[Stored data]

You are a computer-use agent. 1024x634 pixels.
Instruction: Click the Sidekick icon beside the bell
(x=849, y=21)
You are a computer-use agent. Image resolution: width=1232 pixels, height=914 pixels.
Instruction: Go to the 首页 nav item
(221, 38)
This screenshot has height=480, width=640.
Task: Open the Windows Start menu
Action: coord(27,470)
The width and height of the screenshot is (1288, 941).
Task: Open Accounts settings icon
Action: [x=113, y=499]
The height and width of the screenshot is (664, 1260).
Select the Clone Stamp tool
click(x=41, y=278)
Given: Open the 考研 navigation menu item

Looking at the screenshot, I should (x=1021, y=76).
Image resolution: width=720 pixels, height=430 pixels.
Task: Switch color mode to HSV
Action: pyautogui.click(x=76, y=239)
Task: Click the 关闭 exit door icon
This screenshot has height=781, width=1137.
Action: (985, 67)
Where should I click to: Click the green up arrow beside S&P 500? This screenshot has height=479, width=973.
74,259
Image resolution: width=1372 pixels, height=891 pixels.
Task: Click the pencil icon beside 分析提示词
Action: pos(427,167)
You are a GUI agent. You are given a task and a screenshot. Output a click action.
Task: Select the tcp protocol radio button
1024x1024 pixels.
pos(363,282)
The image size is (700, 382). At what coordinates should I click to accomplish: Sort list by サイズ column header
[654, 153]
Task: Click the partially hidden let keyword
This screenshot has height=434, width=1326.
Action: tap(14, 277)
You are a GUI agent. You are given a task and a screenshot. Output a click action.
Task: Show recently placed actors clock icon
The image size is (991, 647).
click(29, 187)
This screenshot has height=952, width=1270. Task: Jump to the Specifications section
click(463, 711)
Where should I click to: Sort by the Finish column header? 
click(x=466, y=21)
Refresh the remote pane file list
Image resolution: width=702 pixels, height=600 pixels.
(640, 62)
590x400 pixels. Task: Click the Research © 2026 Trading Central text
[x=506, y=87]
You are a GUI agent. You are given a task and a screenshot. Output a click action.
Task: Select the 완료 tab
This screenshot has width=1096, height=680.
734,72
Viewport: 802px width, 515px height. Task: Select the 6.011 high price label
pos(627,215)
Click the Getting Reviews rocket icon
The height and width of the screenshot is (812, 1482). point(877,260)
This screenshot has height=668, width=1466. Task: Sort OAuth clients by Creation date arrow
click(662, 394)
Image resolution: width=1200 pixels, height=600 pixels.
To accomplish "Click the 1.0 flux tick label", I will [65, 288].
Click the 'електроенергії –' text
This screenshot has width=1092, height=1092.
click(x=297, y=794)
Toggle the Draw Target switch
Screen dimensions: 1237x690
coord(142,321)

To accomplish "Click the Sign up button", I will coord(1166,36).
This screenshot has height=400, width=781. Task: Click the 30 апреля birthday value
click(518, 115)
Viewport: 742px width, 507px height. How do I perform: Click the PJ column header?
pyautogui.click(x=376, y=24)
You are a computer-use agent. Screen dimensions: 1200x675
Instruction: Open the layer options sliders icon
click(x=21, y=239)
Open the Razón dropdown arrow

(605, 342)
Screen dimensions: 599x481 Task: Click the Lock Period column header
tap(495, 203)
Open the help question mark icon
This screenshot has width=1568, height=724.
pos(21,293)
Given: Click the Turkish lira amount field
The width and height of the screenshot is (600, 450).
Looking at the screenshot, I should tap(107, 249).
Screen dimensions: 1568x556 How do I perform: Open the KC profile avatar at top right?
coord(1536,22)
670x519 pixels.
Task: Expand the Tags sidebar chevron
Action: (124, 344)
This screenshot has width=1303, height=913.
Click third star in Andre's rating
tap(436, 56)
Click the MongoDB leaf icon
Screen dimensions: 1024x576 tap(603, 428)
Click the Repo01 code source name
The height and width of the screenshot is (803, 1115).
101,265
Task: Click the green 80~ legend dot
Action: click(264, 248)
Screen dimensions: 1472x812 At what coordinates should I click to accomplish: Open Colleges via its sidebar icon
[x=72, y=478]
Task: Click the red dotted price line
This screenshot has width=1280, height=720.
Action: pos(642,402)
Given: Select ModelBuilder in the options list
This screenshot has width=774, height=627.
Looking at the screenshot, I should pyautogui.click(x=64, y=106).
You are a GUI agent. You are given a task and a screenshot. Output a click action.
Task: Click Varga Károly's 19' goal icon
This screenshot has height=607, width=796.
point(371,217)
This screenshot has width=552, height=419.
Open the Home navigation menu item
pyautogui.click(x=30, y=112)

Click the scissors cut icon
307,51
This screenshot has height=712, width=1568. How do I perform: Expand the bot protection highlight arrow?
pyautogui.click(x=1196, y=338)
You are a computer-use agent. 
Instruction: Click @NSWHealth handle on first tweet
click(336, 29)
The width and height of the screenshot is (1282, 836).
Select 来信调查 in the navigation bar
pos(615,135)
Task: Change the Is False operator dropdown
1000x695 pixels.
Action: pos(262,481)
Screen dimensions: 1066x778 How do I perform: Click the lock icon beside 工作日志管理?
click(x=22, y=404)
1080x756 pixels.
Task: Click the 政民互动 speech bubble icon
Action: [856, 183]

TASK OBJECTIVE: Restate word for word the lines of the data above, starting at the line containing "Image resolution: width=1200" and ending at the line containing "Toggle the Draw Target switch", both included, and nothing more.

OUTPUT OF THE EXERCISE:
Image resolution: width=1200 pixels, height=600 pixels.
To accomplish "Click the 1.0 flux tick label", I will [65, 288].
Click the 'електроенергії –' text
This screenshot has width=1092, height=1092.
click(x=297, y=794)
Toggle the Draw Target switch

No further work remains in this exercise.